After reading a barrage of feminist anti-porn books and articles this title: “XXX: A Woman’s Right to Pornography” was refreshing to see. The author Wendy McElroy also identifies as a feminist, but specifically calls out anti-porn feminists who actively attempt to make laws against the consumption, distribution, and production of pornography.

The focus is mainly on preserving and promoting individual rights. I thought perhaps this book might take on reasons why porn improves women’s sex drive or relationships, but that’s a bit more of a Cosmo article than a scholarly book. McElroy asserts that when anti-porn groups try to limit porn and criminalize the people that work in the industry or consume the product, women will be the worse for it, for many reasons. Some include that if porn is criminalized or labeled “obscene” it gives reason for publications on controversial ideas like birth control or feminist writings to be targeted as well. If women in porn are criminalized or deemed “psychologically damaged,” women’s rights regarding sexuality could very well be marginalized in other areas. And if the feminist voice only proclaims that no women choose to use porn, it belittles or ignores many choices women make.
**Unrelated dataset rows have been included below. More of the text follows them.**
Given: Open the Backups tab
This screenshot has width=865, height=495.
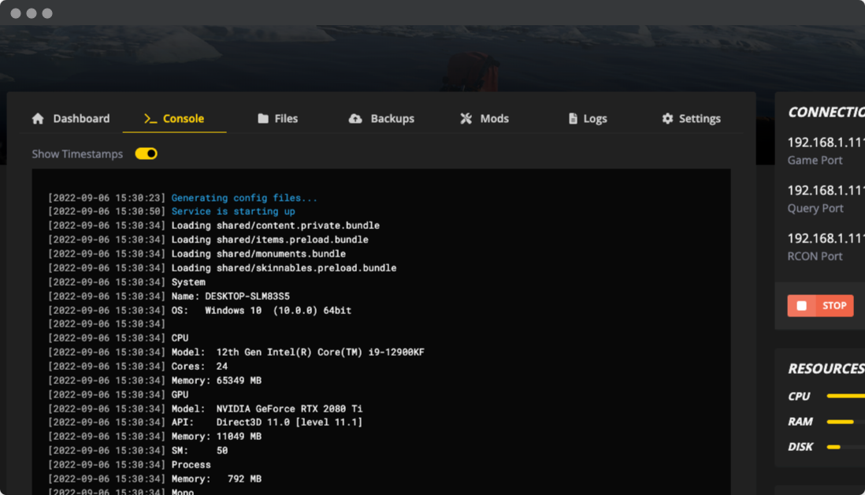Looking at the screenshot, I should [x=392, y=119].
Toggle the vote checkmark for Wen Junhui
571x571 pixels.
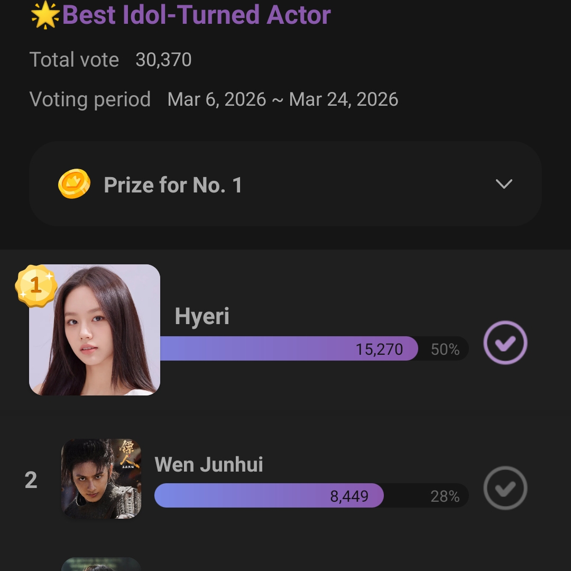point(505,487)
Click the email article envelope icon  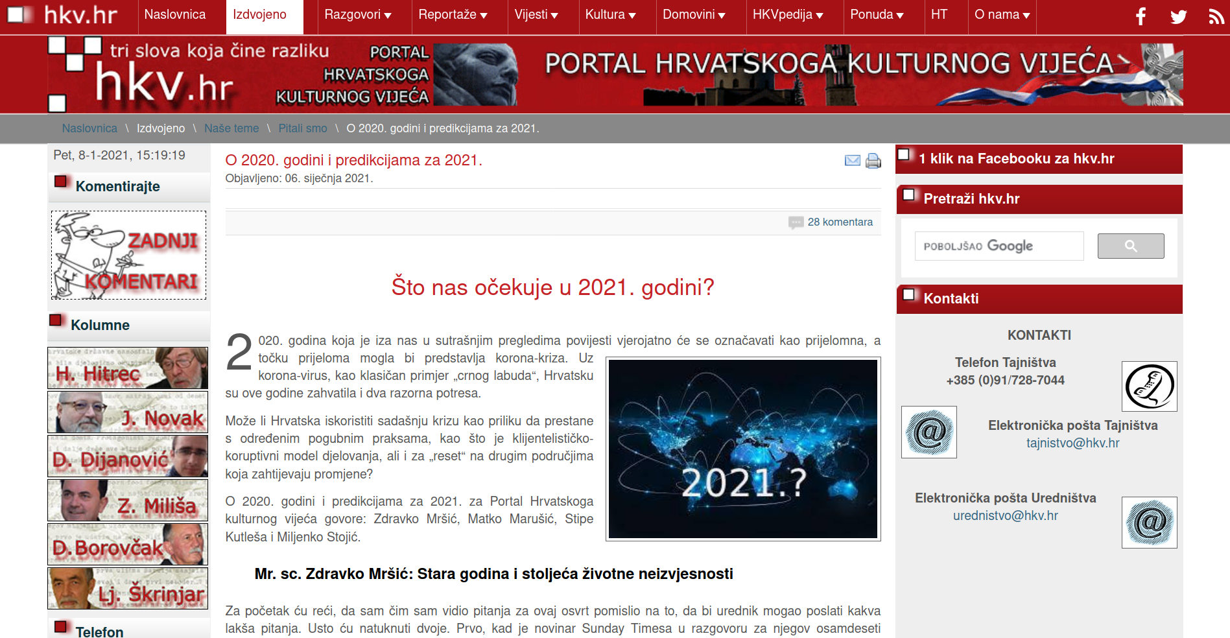(853, 161)
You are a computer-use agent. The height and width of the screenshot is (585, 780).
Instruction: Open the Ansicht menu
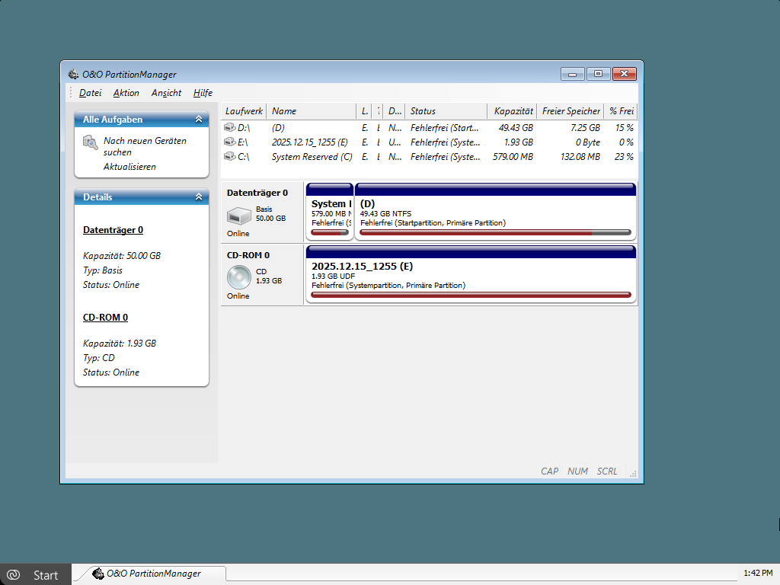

I gave this book four out of five stars. Overall I was engaged and interested. My favorite chapter was chapter four: A Critique of Anti-Porn Feminism. The arguments presented really illustrate how anti-porn feminists do a lot of damage and limit many choices and rights of women, just to keep people from looking at porn. I also enjoyed reading about individualist feminism and the need to protect individual choices.

That being said there were a few weak places. First off the book is outdated. With a copyright of 1995 a lot has changed and I’d love to have an updated version. Still, I learned a lot of important events that took place in the 80’s and 90’s that aren’t discussed in more recent writings, so this was also helpful.

The author comes off as rather leery of S&M play/porn. While she does include quotes defending BDSM, she remains truthful that she doesn’t truly “get it.” Witnessing one scene even made her feel sad and somewhat disturbed. While I appreciate the author’s honesty and I’m sure it struck a chord with many readers, I was a little bummed out by the squickiness.

Second, the author was invited to go to the set of a porn shoot and she declined. She admitted this, at the time, might make her uncomfortable. As a person interested in sex, writing this humble blog, I would jump at the chance to be on set at a porn shoot. I’m glad she didn’t do anything uncomfortable, but as an author writing a whole manifesto defending porn, why not go to a shoot? This puzzled me and I think the manuscript may have suffered.

Finally, her foray into the industry, or rather, her fieldwork with women in the industry, felt rushed. I’m sure the author spent a lot of time researching. She does indeed include findings from a survey she cast out to sex workers and includes interviews with women who have performed in porn, including Candida Royalle. Still, it was a little too calculated for me. Probably because I’m used to reading books that are written by people who participate in the sexcapades they write about.

Despite these weaknesses, this book was well worth the read and has a permanent home on my book shelf. I have quite a few tabs stuck in and it provided a great support for my views on pornography.




Comments

  1. you might find this piece interesting http://www.huffingtonpost.com/2014/02/11/porn-survey-have-more-sex_n_4746416.html

    ReplyDelete
    Replies
    1. Quite interesting! Still sad about the 90% of men vs. 60% of women viewing porn, as I feel this is still quite a gap. I wonder if the number for women would go up if print erotica was counted as visual sexual material. While I do believe, as the article states, porn is not "just" consumed by men, there is an obvious difference in the stats for who regularly consumes porn. This could be because less women want to report their porn use, and more men might want to inflate theirs, but either way I do believe men and women have different ways of relating to porn and I haven't read a good book that addresses that specifically.